Un parapluie volé dans une voiture ? Deux ans de prison ferme. Quelques euros dérobés dans un distributeur de boissons ? Deux ans ferme. L’achat de deux barrettes de cannabis pour une consommation personnelle ? Quatre ans ferme. Depuis l’entrée en vigueur de la loi du 10 août, qui fixe des peines planchers pour les récidivistes, les sanctions tombent, disproportionnées, souvent absurdes, distribuées de façon quasi automatique par des magistrats qui n’en peuvent mais, quoi qu’ils en pensent.

Nombre d’experts, juristes et magistrats, psychiatres et sociologues, avaient pourtant mis en garde : malgré de multiples travaux, aucune corrélation n’a jamais pu être établie entre la sévérité de la peine et le taux de récidive. Mieux même, l’analyse du système de peines planchers instauré aux Etats-Unis ou au Canada depuis une vingtaine d’années démontre qu’il est souvent contre-productif, notamment chez les mineurs, comme l’a souligné la commission de suivi de la récidive du ministère de la justice, il y a quelques mois.
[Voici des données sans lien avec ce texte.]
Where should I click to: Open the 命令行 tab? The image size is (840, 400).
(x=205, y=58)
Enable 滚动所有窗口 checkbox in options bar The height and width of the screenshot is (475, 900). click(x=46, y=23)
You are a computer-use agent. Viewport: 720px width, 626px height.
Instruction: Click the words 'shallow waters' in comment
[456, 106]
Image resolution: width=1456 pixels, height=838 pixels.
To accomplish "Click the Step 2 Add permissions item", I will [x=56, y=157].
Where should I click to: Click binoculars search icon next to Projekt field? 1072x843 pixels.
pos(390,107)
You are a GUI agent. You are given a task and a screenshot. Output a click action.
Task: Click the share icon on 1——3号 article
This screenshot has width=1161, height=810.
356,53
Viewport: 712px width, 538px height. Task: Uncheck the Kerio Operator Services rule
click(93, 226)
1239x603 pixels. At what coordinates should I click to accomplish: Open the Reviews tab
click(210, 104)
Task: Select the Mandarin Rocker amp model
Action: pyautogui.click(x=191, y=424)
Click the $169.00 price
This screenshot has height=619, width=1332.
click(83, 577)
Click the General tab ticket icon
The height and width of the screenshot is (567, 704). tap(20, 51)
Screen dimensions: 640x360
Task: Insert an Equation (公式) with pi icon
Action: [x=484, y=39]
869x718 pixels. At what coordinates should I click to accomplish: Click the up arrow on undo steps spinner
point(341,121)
Sourd à ces avertissements, le gouvernement a mis en oeuvre les engagements de Nicolas Sarkozy durant sa campagne et la philosophie répressive qui les inspire : à ses yeux, la sanction est le premier instrument de la prévention. Comme le répète à l’envi la garde des sceaux, Rachida Dati, « nous devons apporter une réponse ferme » à cette France en quête « de sécurité et de tranquillité ».

Ce qui devait arriver arrive donc. Jusqu’à présent, le juge était chargé d’adapter la peine à la gravité des faits ; aujourd’hui, l’infraction suffit à définir la peine. C’est un camouflet pour les magistrats, ainsi soupçonnés de laxisme alors même que les peines n’ont cessé de s’alourdir depuis quinze ans. Mais cela revient surtout à nier les principes du droit français, mais aussi européen : l’individualisation de la peine, la prise en compte du parcours du délinquant, l’équilibre entre les circonstances de l’infraction et la personnalité de l’individu ; le tout à l’appréciation du magistrat chargé, naturellement, de punir la faute, mais aussi d’offrir une chance de réinsertion. C’est ce travail d’orfèvre qui est brutalement remis en question.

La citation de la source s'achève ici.